_Exercise material_
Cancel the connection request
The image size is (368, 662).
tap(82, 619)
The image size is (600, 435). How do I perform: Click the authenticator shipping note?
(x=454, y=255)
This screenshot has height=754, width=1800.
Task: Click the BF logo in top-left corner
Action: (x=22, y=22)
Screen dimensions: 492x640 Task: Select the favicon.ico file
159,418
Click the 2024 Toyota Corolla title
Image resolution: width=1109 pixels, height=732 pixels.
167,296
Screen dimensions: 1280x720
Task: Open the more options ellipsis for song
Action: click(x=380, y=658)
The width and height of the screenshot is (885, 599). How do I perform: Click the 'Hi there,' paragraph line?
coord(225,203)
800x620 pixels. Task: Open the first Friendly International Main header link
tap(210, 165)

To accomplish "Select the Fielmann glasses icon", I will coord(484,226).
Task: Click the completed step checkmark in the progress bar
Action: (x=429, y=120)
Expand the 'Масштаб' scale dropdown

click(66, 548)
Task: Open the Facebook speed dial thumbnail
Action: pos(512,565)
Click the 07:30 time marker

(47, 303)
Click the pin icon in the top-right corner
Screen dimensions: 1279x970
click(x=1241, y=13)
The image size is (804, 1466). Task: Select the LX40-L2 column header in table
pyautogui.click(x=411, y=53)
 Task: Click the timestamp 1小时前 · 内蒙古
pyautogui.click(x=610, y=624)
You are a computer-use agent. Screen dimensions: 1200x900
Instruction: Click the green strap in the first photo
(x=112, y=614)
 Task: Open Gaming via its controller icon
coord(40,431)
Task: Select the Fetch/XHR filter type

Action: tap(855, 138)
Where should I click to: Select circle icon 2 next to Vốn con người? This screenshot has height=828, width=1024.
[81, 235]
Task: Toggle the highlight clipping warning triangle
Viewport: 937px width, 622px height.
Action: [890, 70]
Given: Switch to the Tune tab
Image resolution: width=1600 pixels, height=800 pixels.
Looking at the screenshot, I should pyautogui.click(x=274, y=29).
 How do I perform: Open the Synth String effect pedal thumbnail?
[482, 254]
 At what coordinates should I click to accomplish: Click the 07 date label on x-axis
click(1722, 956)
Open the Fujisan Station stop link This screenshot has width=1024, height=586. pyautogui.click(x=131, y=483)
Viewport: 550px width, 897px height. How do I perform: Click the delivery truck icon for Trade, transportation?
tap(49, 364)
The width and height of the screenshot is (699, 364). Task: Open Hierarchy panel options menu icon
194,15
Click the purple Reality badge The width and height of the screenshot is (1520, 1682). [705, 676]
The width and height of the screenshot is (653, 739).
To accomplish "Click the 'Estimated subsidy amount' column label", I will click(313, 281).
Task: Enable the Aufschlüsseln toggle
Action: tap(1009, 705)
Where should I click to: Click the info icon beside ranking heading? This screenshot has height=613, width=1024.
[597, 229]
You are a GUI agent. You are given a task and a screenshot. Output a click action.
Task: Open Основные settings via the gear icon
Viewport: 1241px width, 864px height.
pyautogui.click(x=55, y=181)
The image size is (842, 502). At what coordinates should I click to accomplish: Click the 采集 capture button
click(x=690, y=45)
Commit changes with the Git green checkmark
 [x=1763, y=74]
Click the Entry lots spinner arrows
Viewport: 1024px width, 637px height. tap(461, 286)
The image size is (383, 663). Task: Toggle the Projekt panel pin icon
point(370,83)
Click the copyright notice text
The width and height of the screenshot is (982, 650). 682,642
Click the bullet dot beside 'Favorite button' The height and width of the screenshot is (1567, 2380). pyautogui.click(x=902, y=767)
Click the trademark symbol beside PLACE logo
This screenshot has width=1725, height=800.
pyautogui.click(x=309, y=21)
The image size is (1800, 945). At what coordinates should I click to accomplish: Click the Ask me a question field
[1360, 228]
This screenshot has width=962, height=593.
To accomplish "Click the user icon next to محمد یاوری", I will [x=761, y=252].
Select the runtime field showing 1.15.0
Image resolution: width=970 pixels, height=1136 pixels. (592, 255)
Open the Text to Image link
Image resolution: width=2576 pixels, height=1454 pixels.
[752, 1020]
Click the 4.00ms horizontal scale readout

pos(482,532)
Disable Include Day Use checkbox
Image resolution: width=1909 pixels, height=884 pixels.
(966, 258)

_Exercise requirements_
Output the material above in full. Change nothing.

_Answer to this task_
Cancel the connection request
The image size is (368, 662).
tap(82, 619)
The image size is (600, 435). How do I perform: Click the authenticator shipping note?
(x=454, y=255)
This screenshot has height=754, width=1800.
Task: Click the BF logo in top-left corner
Action: (x=22, y=22)
Screen dimensions: 492x640 Task: Select the favicon.ico file
159,418
Click the 2024 Toyota Corolla title
Image resolution: width=1109 pixels, height=732 pixels.
167,296
Screen dimensions: 1280x720
Task: Open the more options ellipsis for song
Action: click(x=380, y=658)
The width and height of the screenshot is (885, 599). How do I perform: Click the 'Hi there,' paragraph line?
coord(225,203)
800x620 pixels. Task: Open the first Friendly International Main header link
tap(210, 165)

To accomplish "Select the Fielmann glasses icon", I will coord(484,226).
Task: Click the completed step checkmark in the progress bar
Action: (x=429, y=120)
Expand the 'Масштаб' scale dropdown

click(66, 548)
Task: Open the Facebook speed dial thumbnail
Action: pos(512,565)
Click the 07:30 time marker

(47, 303)
Click the pin icon in the top-right corner
Screen dimensions: 1279x970
click(x=1241, y=13)
The image size is (804, 1466). Task: Select the LX40-L2 column header in table
pyautogui.click(x=411, y=53)
 Task: Click the timestamp 1小时前 · 内蒙古
pyautogui.click(x=610, y=624)
You are a computer-use agent. Screen dimensions: 1200x900
Instruction: Click the green strap in the first photo
(x=112, y=614)
 Task: Open Gaming via its controller icon
coord(40,431)
Task: Select the Fetch/XHR filter type

Action: tap(855, 138)
Where should I click to: Select circle icon 2 next to Vốn con người? This screenshot has height=828, width=1024.
[81, 235]
Task: Toggle the highlight clipping warning triangle
Viewport: 937px width, 622px height.
Action: [890, 70]
Given: Switch to the Tune tab
Image resolution: width=1600 pixels, height=800 pixels.
Looking at the screenshot, I should pyautogui.click(x=274, y=29).
 How do I perform: Open the Synth String effect pedal thumbnail?
[482, 254]
 At what coordinates should I click to accomplish: Click the 07 date label on x-axis
click(1722, 956)
Open the Fujisan Station stop link This screenshot has width=1024, height=586. pyautogui.click(x=131, y=483)
Viewport: 550px width, 897px height. How do I perform: Click the delivery truck icon for Trade, transportation?
tap(49, 364)
The width and height of the screenshot is (699, 364). Task: Open Hierarchy panel options menu icon
194,15
Click the purple Reality badge The width and height of the screenshot is (1520, 1682). [705, 676]
The width and height of the screenshot is (653, 739).
To accomplish "Click the 'Estimated subsidy amount' column label", I will click(313, 281).
Task: Enable the Aufschlüsseln toggle
Action: tap(1009, 705)
Where should I click to: Click the info icon beside ranking heading? This screenshot has height=613, width=1024.
[597, 229]
You are a GUI agent. You are given a task and a screenshot. Output a click action.
Task: Open Основные settings via the gear icon
Viewport: 1241px width, 864px height.
pyautogui.click(x=55, y=181)
The image size is (842, 502). At what coordinates should I click to accomplish: Click the 采集 capture button
click(x=690, y=45)
Commit changes with the Git green checkmark
 [x=1763, y=74]
Click the Entry lots spinner arrows
Viewport: 1024px width, 637px height. tap(461, 286)
The image size is (383, 663). Task: Toggle the Projekt panel pin icon
point(370,83)
Click the copyright notice text
The width and height of the screenshot is (982, 650). 682,642
Click the bullet dot beside 'Favorite button' The height and width of the screenshot is (1567, 2380). pyautogui.click(x=902, y=767)
Click the trademark symbol beside PLACE logo
This screenshot has width=1725, height=800.
pyautogui.click(x=309, y=21)
The image size is (1800, 945). At what coordinates should I click to accomplish: Click the Ask me a question field
[1360, 228]
This screenshot has width=962, height=593.
To accomplish "Click the user icon next to محمد یاوری", I will [x=761, y=252].
Select the runtime field showing 1.15.0
Image resolution: width=970 pixels, height=1136 pixels. (592, 255)
Open the Text to Image link
Image resolution: width=2576 pixels, height=1454 pixels.
[752, 1020]
Click the 4.00ms horizontal scale readout

pos(482,532)
Disable Include Day Use checkbox
Image resolution: width=1909 pixels, height=884 pixels.
(966, 258)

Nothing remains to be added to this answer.